## BEGIN

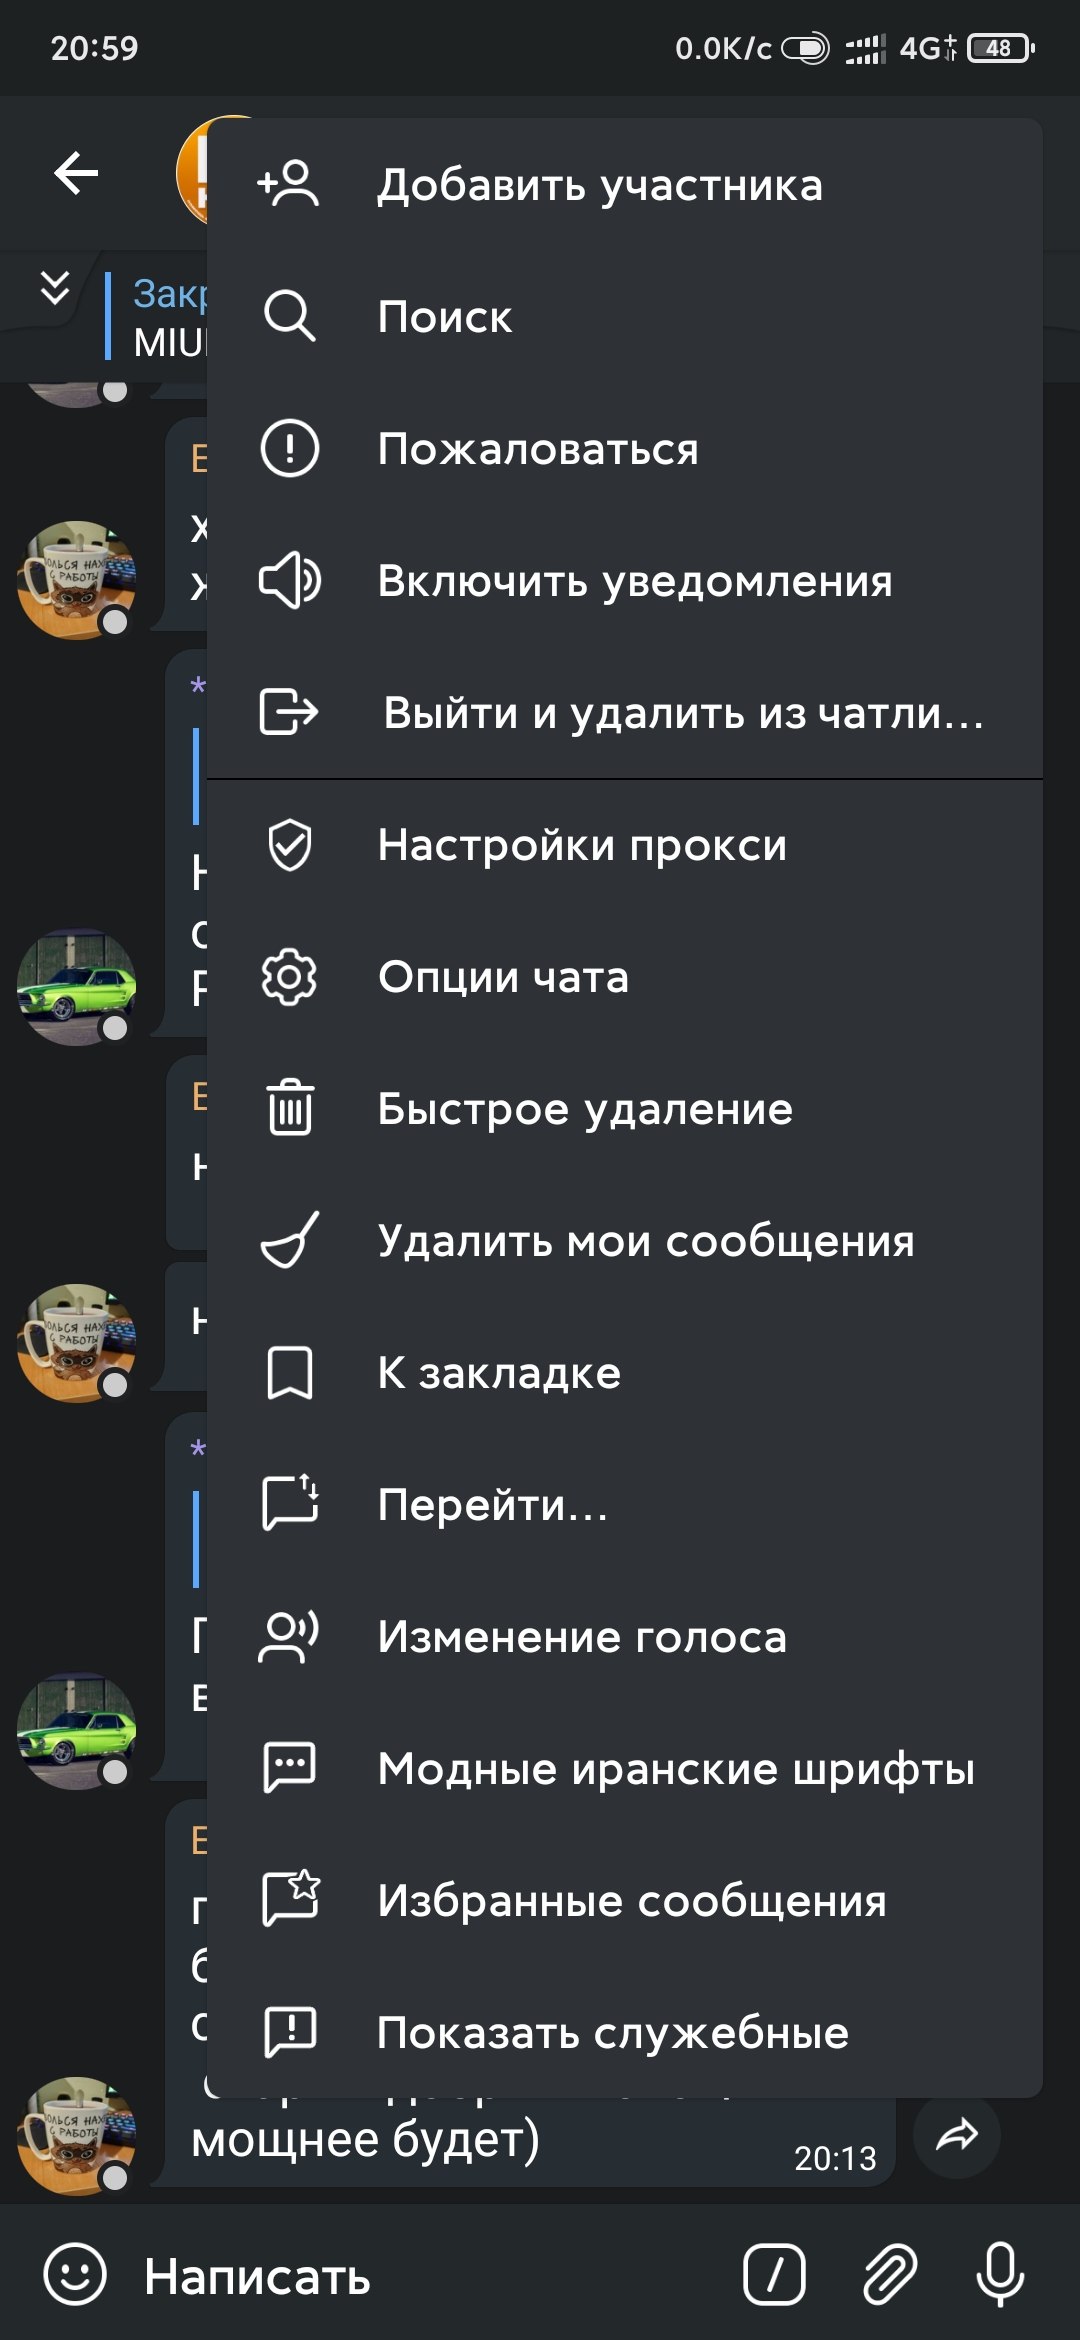Open Поиск from the menu
The image size is (1080, 2340).
625,317
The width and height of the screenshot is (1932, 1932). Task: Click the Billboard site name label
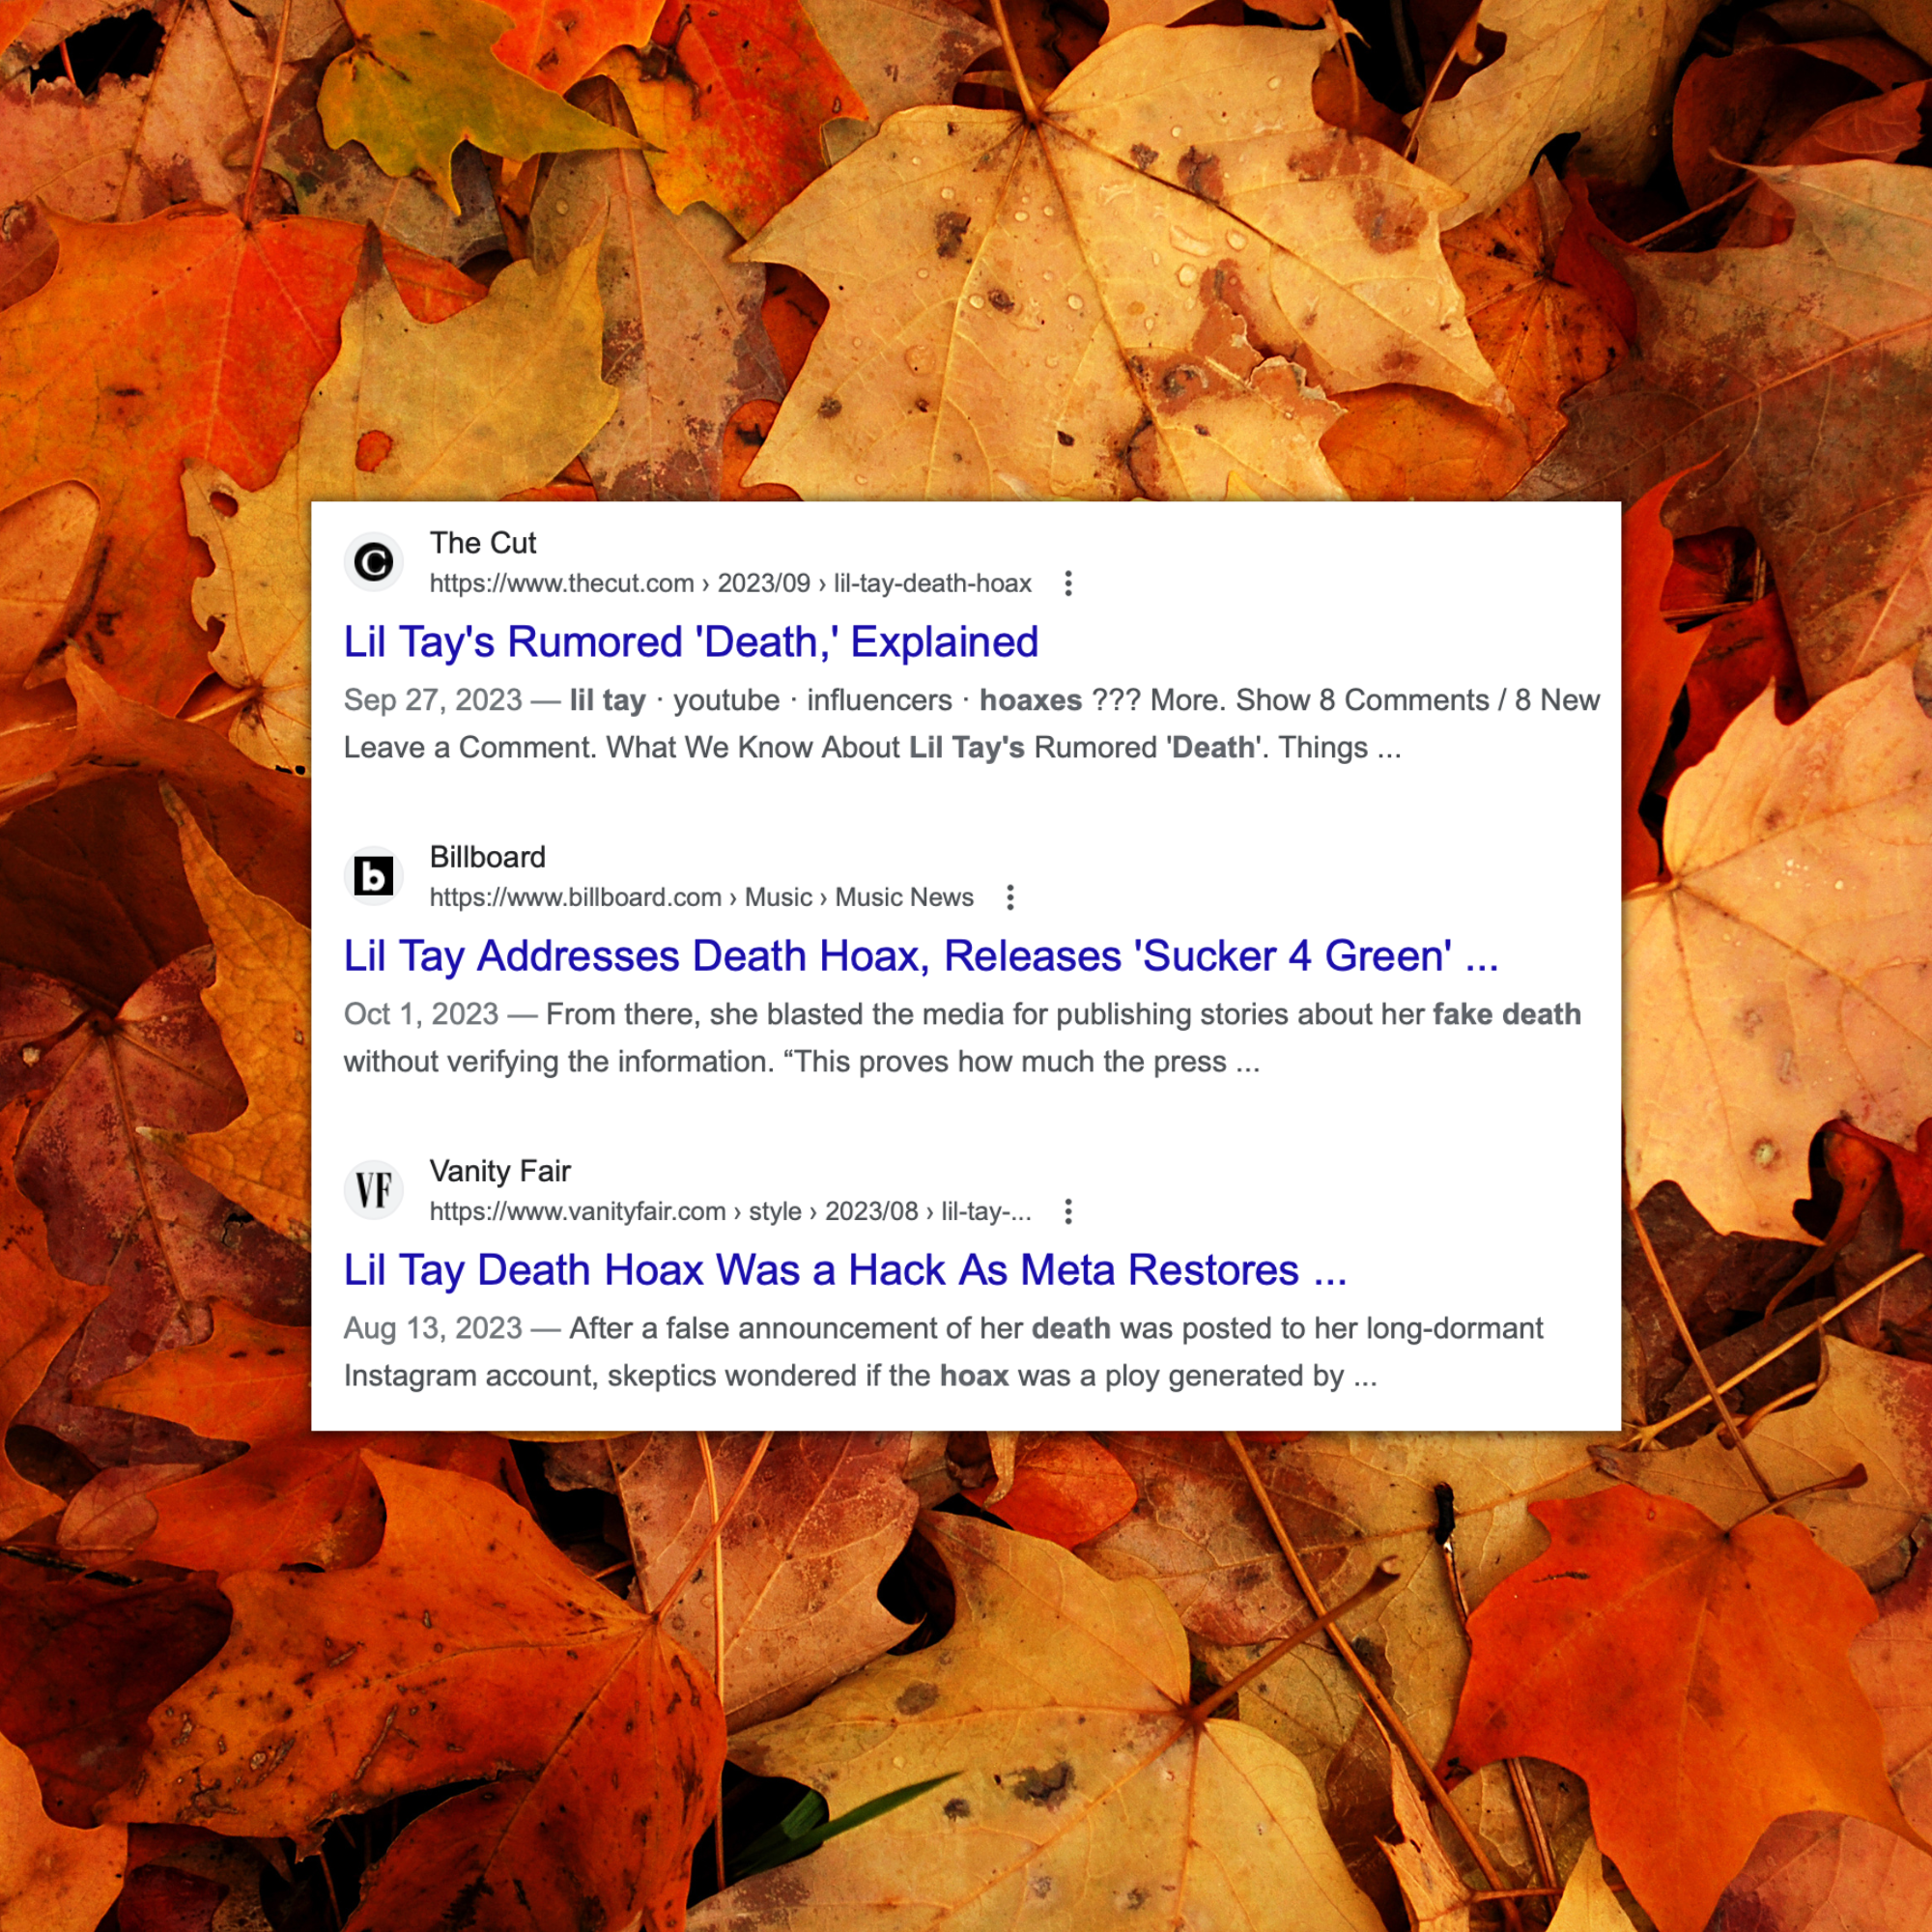[x=487, y=857]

## END

Copy out every line of the records above word for word, leaving out the pictures.

Reply to the exercise:
Open Поиск from the menu
The image size is (1080, 2340).
625,317
The width and height of the screenshot is (1932, 1932). Task: Click the Billboard site name label
[x=487, y=857]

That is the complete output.